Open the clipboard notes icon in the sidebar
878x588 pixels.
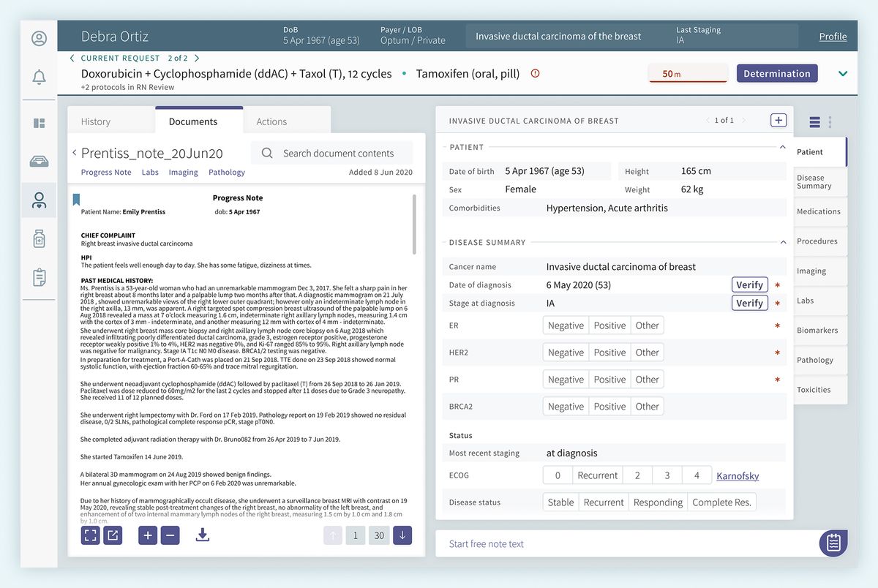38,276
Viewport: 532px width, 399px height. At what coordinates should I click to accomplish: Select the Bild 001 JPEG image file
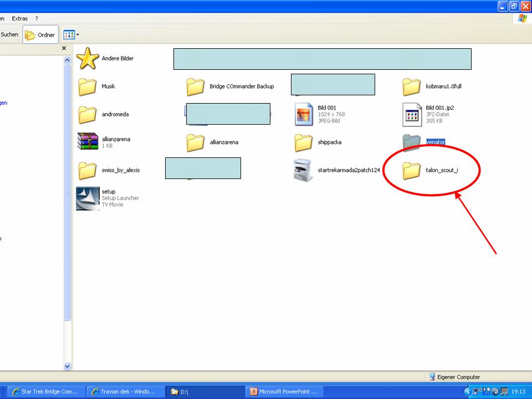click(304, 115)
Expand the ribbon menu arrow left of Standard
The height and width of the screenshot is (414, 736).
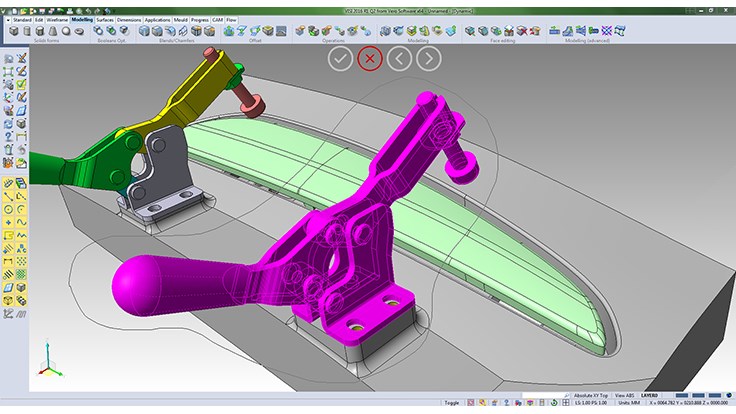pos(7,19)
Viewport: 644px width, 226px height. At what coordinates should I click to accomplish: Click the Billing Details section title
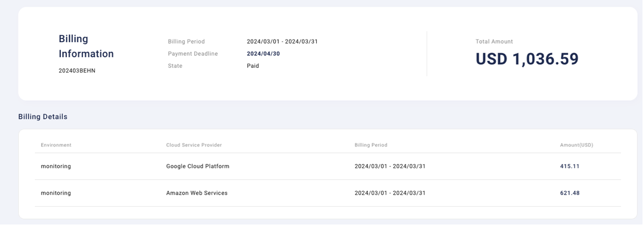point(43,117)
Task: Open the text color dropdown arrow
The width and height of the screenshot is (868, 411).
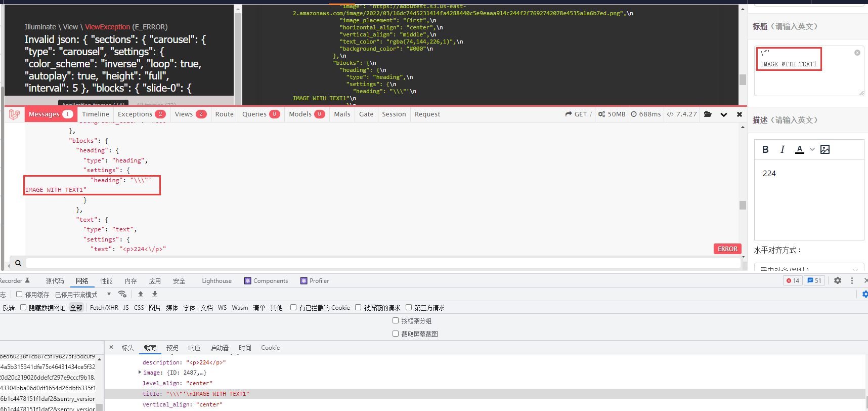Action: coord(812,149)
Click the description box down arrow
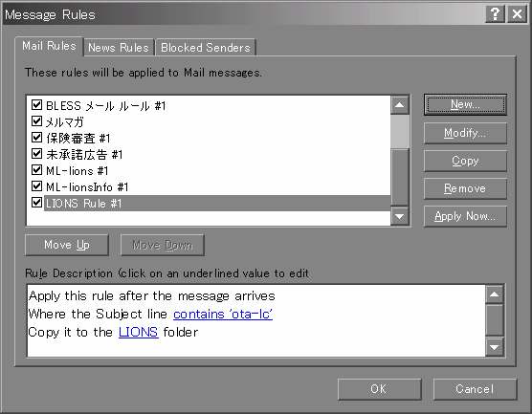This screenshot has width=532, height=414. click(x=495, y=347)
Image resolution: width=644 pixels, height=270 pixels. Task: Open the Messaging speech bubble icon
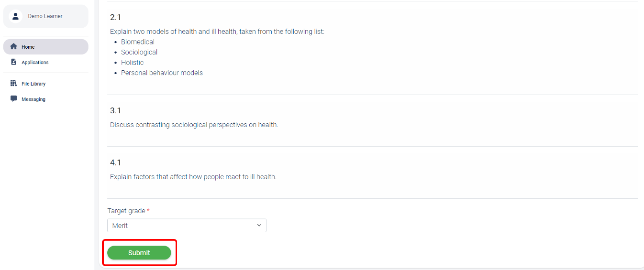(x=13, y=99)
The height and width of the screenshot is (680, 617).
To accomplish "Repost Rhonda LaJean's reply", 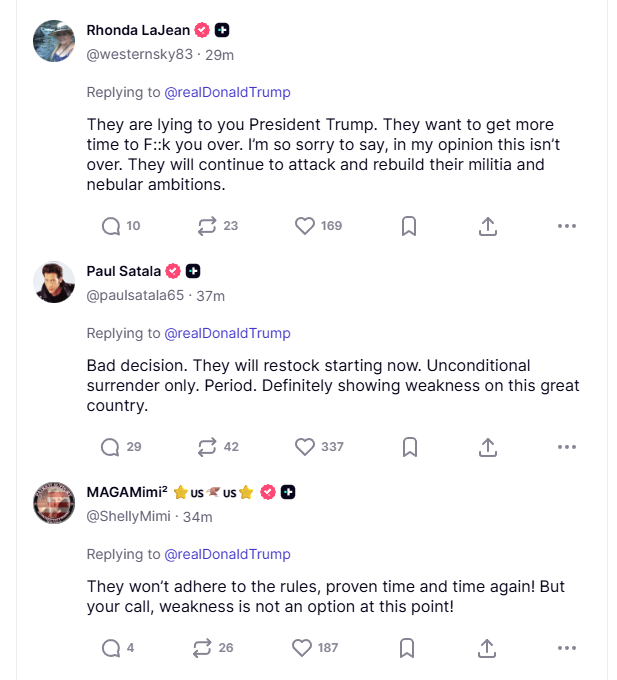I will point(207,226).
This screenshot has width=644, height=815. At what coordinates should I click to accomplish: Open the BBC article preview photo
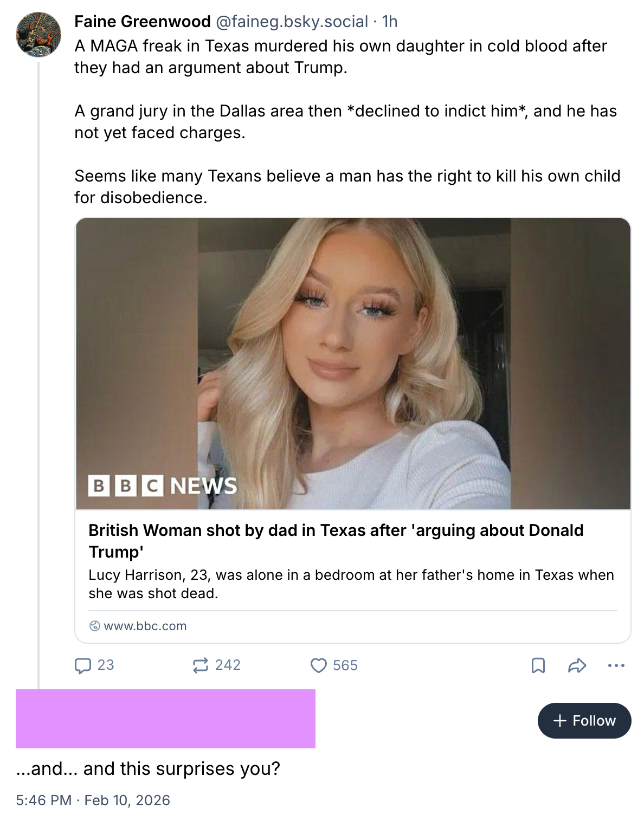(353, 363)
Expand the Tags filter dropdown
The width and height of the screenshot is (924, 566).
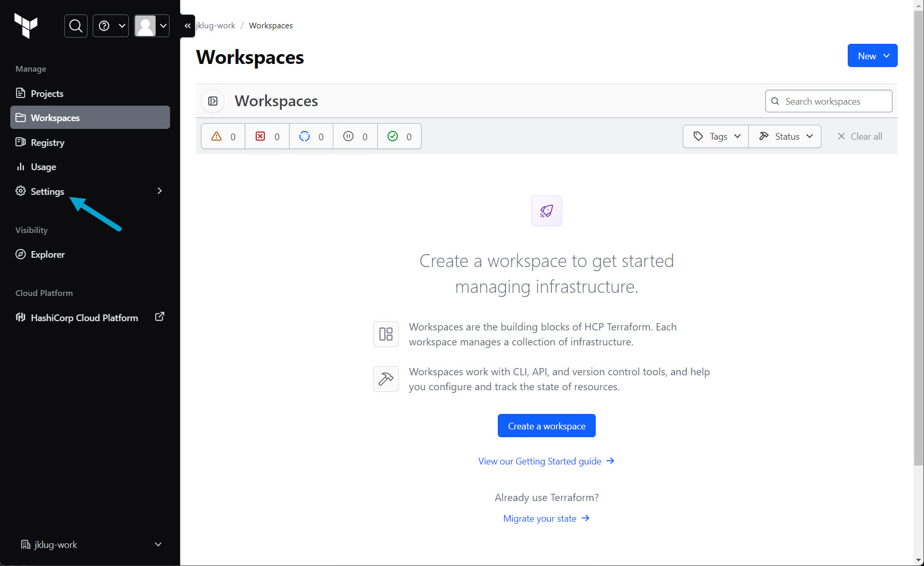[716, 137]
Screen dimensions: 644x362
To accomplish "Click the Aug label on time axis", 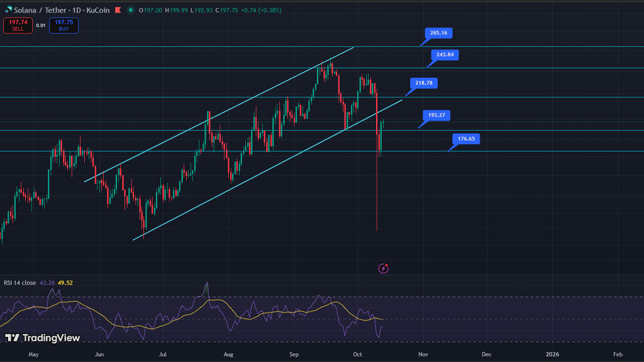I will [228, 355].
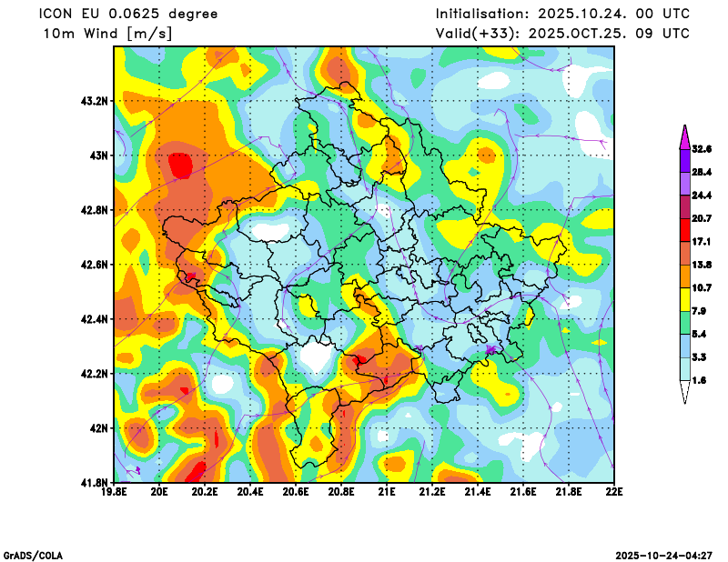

###

▸ Task to complete:
Look through the entries and return each line that has the word "Expand" in it.

▸ Solution for this task:
Expand the ribbon menu arrow left of Standard
Expand the Tags filter dropdown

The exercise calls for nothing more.